Barcelona vivió durante décadas lejos del franquismo, física y moralmente. Pero, llegada la democracia, decidió recuperar el tiempo perdido y arrimarse, física y moralmente, al nacionalismo. Que es el franquismo verdaderamente existente hoy y en el que militan tanto los ganapanes de los partidos independentistas como el PSC y Podemos.
Emblema de esa decadencia es la Villa Olímpica, un barrio de edificios beatos y perfectamente impersonales, avenidas zombi y pisos de precios tan inflados como injustificables, todavía sin alma 30 años después de su construcción. Un páramo residencial de alquitrán y señales de ceda el paso, sin comercios ni vecinos ni sombras, en el que sólo podría querer vivir alguien muerto por dentro, suscrito a La Vanguardia y enamorado en secreto de alguna presentadora tietona de TV3.
Ni cotiza que ese engendro de barrio invivible salió de la cabeza de un socialista.
Ni siquiera el coñazo estetizante y soporífero típicamente socialdemócrata, el de los urbanistas con gafas de pasta roja y los comisarios de exposición de esa decoradora de cojines con loros llamada Frida Kahlo –la buena era Tamara de Lempicka–, habría sido, sin embargo, capaz de finiquitar Barcelona de no ser por la ayuda del nacionalismo.
Juntos, ambos tumores no sólo lograron gripar el motor de Barcelona, sino que sentaron las bases para la aparición de un tercer tumor. El que ha matado definitivamente la ciudad: el populismo de la extrema izquierda podemita.
Hoy, Barcelona es una ciudad cateta, nacionalista y de izquierdas, violenta, resentida, obsesionada con apalear turistas y cuya mayor modernidad consiste en esas ramplonas manifestaciones masivas, de obediencia marcial, en las que los abuelos y los niños exigen privilegios feudales con la linterna del Huawei en alto.
El teatrillo de la ceremonia inaugural de unas olimpiadas, ese corro de la patata para adultos con banderitas, como modelo estético y cultural para una ciudad del siglo XXI. Hay que joderse.
Eso es Barcelona hoy. Una ciudad anclada en 1992, pero con párrocos de lazo amarillo, publicistas de corbata fina y manuchaos hidrófobos al mando.
La cosa, como comprenderá el que sepa leer más allá de la literalidad, me toca las narices porque Barcelona no deja de ser mi ciudad.

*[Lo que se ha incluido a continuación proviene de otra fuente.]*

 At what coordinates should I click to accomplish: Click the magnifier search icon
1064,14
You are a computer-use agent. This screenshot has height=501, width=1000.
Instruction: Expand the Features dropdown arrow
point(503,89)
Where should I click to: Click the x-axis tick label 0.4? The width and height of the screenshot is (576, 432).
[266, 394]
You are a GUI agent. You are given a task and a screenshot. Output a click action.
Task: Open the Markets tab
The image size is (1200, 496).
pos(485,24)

Barcelona podría ser, sin lugar a dudas, la segunda mejor ciudad de España después de Madrid, que es la mejor ciudad europea. Podría ser, de hecho, la «mejor segunda ciudad nacional» de Europa, por delante de Hamburgo, Milán, Marsella, Birmingham, Oporto o Cracovia. Pero no creo que sea hoy, siquiera, la séptima o la octava ciudad española.

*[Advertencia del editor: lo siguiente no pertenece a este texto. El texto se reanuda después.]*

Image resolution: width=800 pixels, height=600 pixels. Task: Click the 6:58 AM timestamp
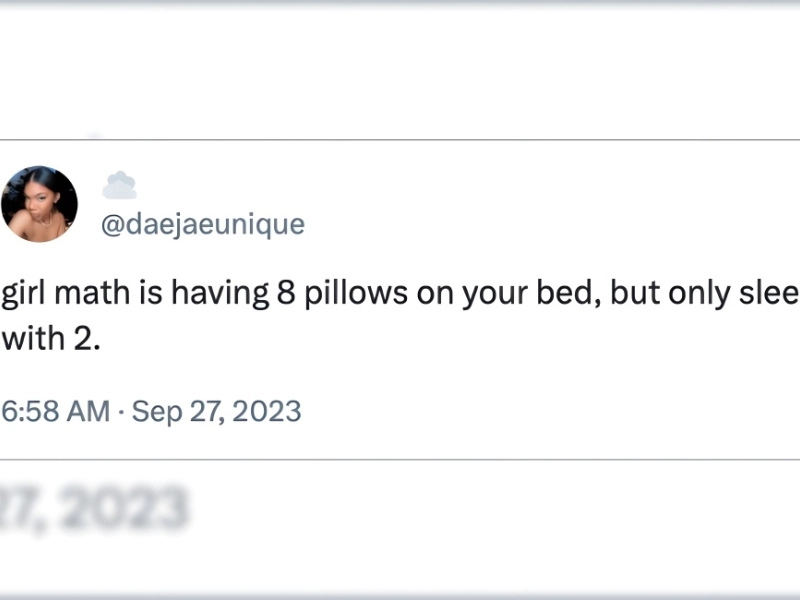[56, 411]
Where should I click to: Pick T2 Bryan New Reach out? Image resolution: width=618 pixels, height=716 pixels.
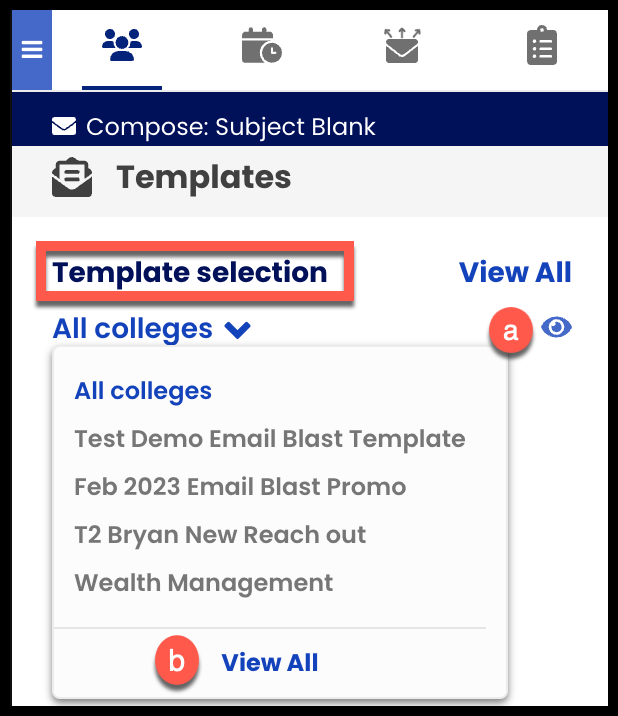(220, 534)
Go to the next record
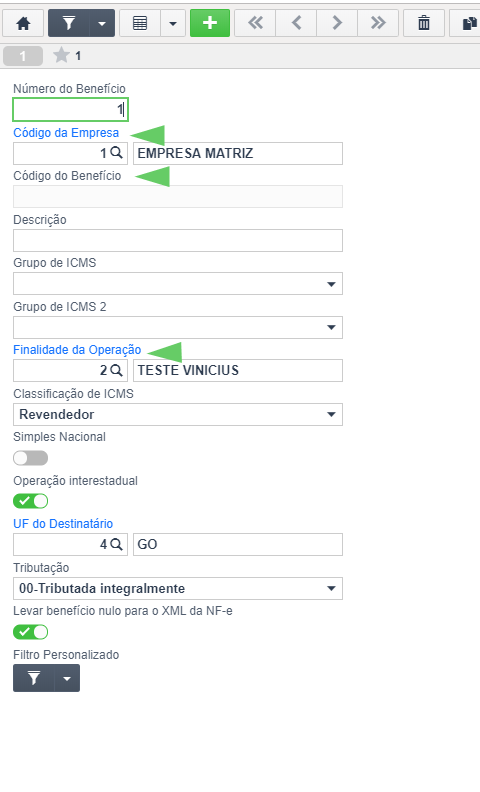 point(337,23)
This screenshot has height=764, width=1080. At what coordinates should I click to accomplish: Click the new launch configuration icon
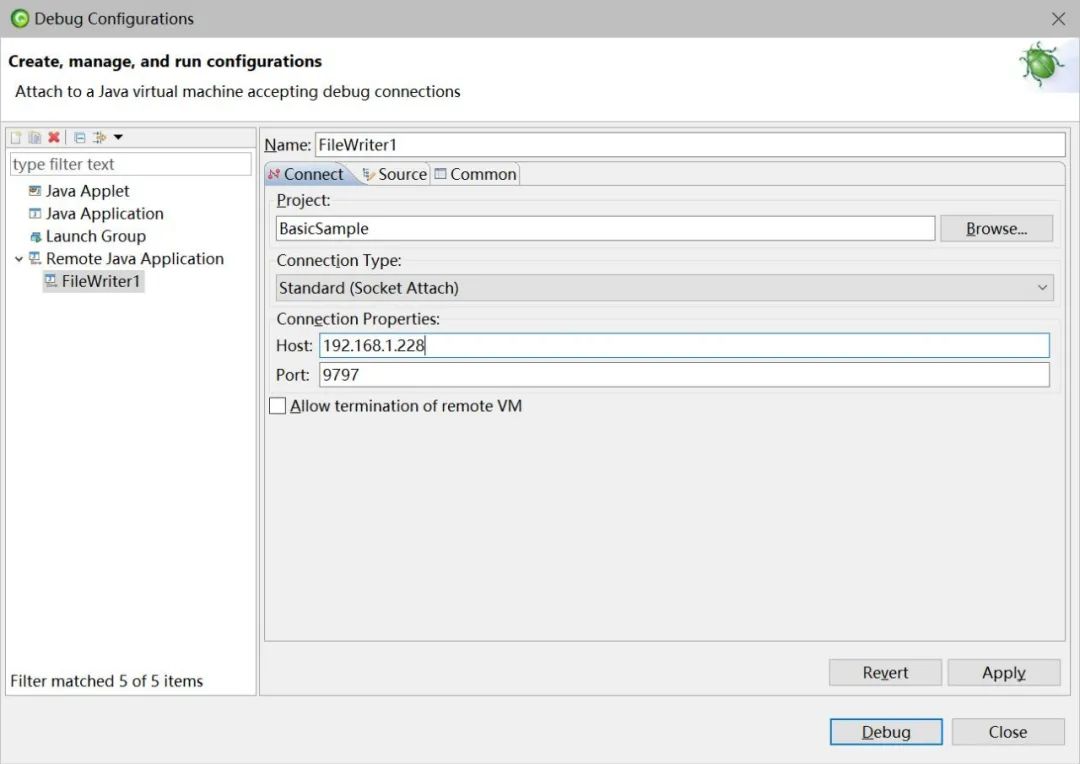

La echo poco de menos. Sé que pasarán décadas hasta que Barcelona vuelva a recuperar la vitalidad que tuvo durante el franquismo y que conservó en parte durante los años 80.
La gran paradoja es que la mejor Barcelona afloró cuando en la ciudad mandaban los otros. En cuanto llegaron los nuestros, el invento se jodió. Porque los nuestros eran un hatajo de mentecatos puritanos. Azúa los llama ferósticos embarretinados.
En cuanto los ferósticos embarretinados tocaron presupuesto, el problema se convirtió además en irresoluble porque no hay enano nacional-socialista-populista que no se crea un mussolini de carnaval en cuanto le calzan una gorra de plato en la coronilla.
Quizá la solución sea llenar Barcelona de machos extraños y dejar que la selección sexual haga el resto. El día que vea a una catalana de ocho apellidos publicar un libro titulado Darrers vespres amb el Borja sabré que ha llegado la hora de volver a mi ciudad.